THE RECORDS —
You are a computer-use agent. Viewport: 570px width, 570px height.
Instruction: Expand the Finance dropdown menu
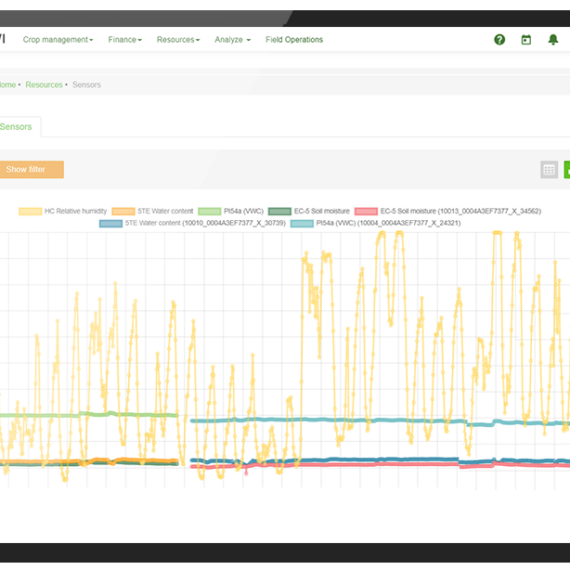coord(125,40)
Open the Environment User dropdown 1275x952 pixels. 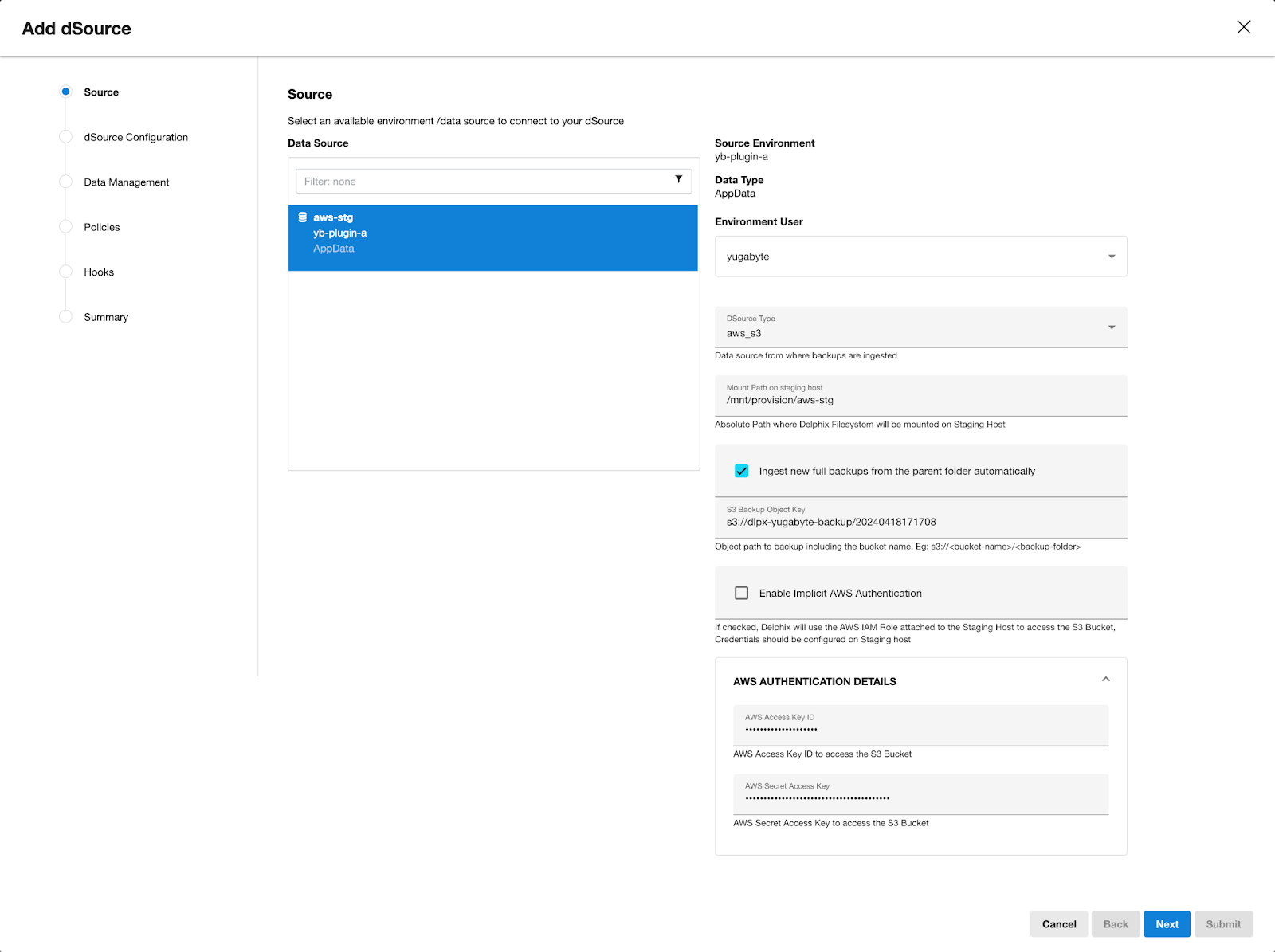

---

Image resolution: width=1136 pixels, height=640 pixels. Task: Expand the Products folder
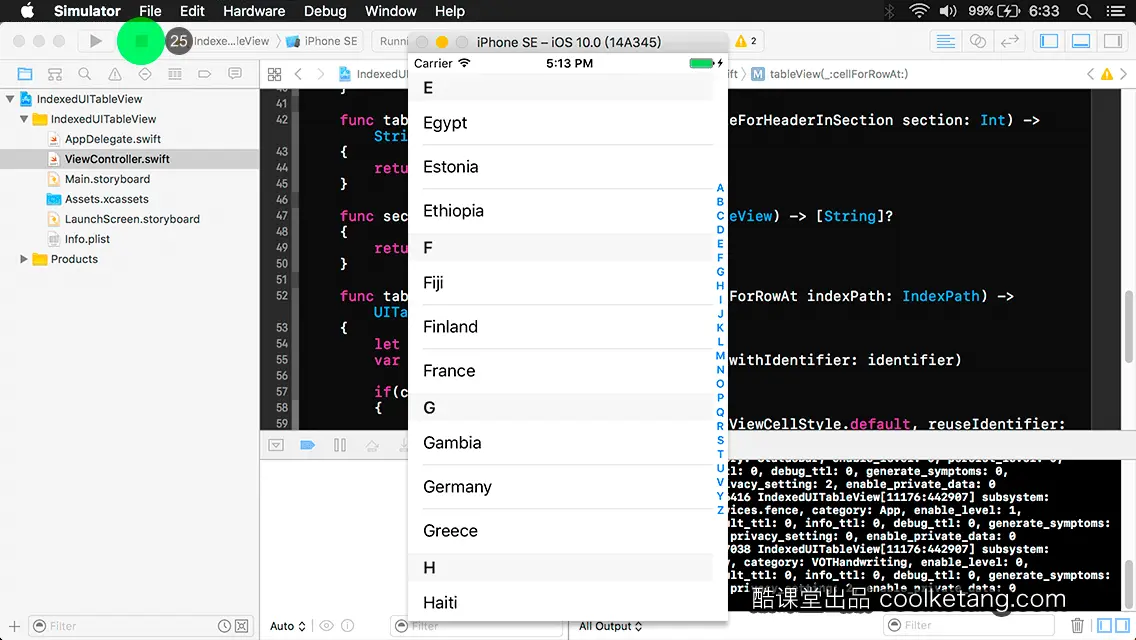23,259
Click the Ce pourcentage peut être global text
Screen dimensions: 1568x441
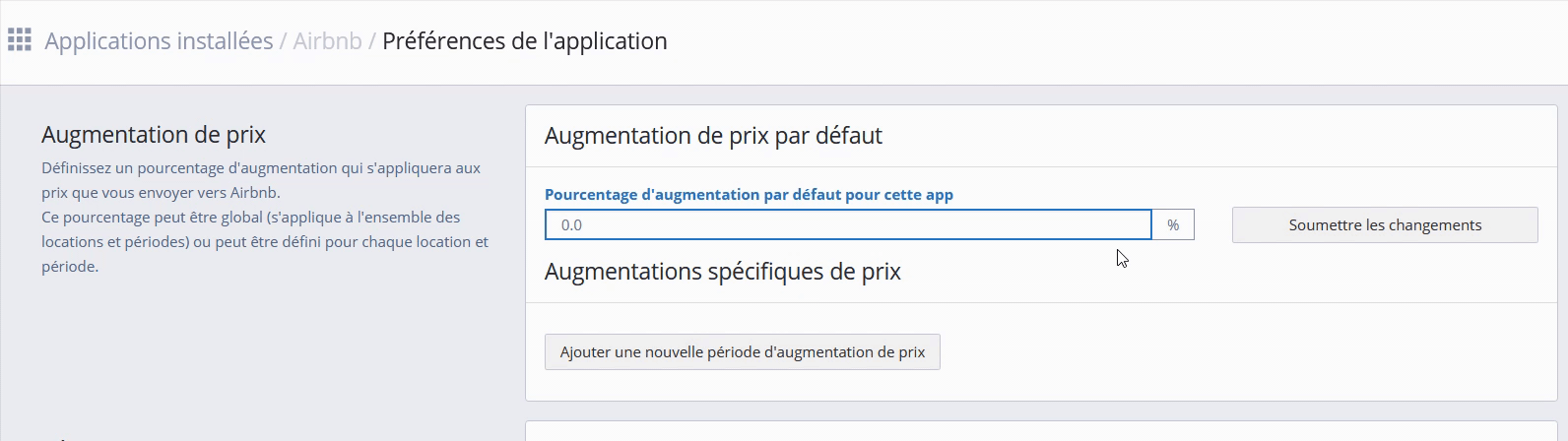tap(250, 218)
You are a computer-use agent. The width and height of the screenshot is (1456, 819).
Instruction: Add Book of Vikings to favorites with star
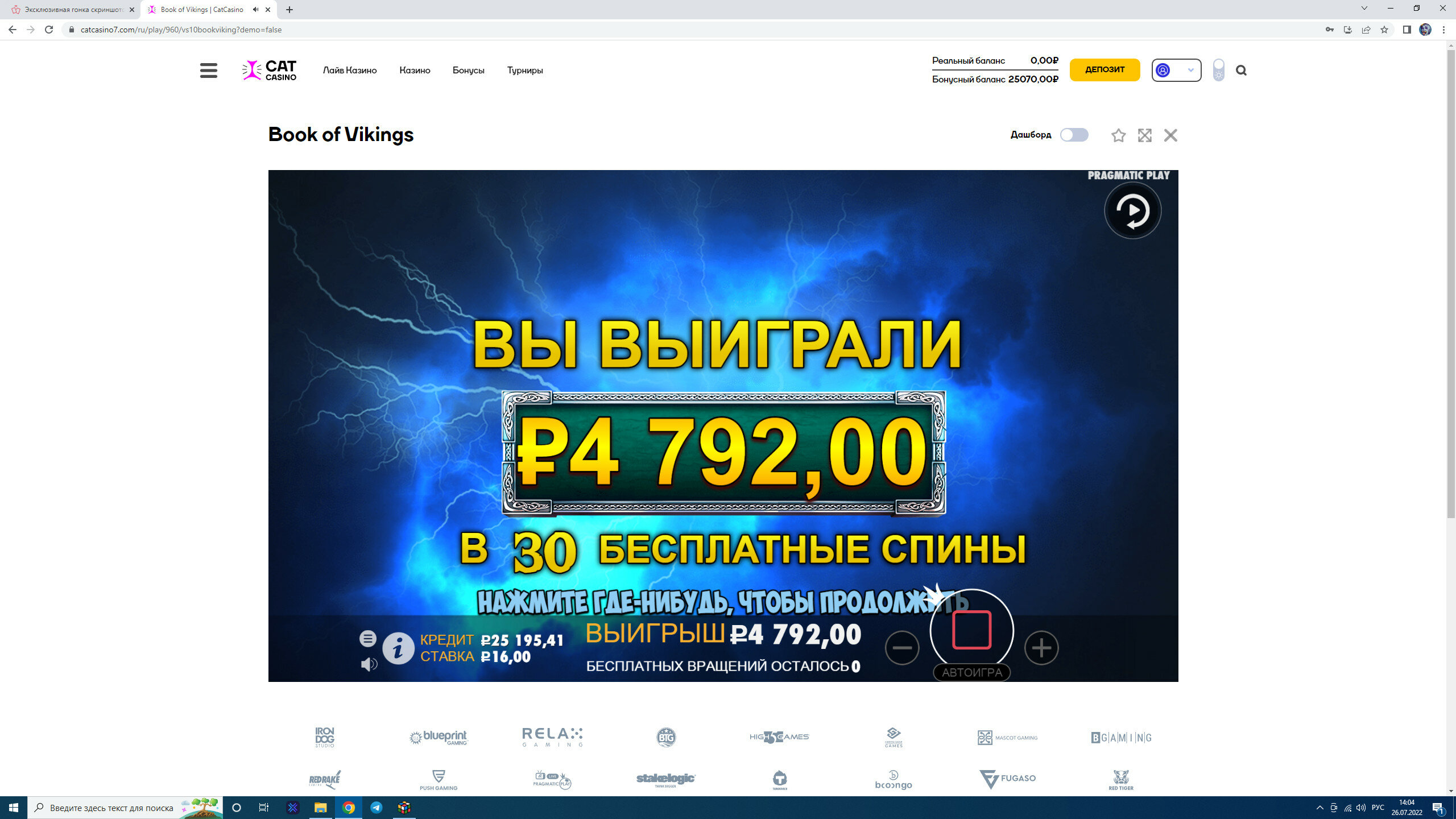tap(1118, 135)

EXERCISE OBJECTIVE —
Reproduce the stretch of records from the line that contains "You are a computer-use agent. Viewport: 570px" through the line that contains "Open the Environment", keeping every line unchanged and leaving out the pictures.

FINAL RESULT —
You are a computer-use agent. Viewport: 570px width, 570px height.
Instruction: Expand the Finance dropdown menu
coord(125,40)
Open the Environment User dropdown 1275x952 pixels. 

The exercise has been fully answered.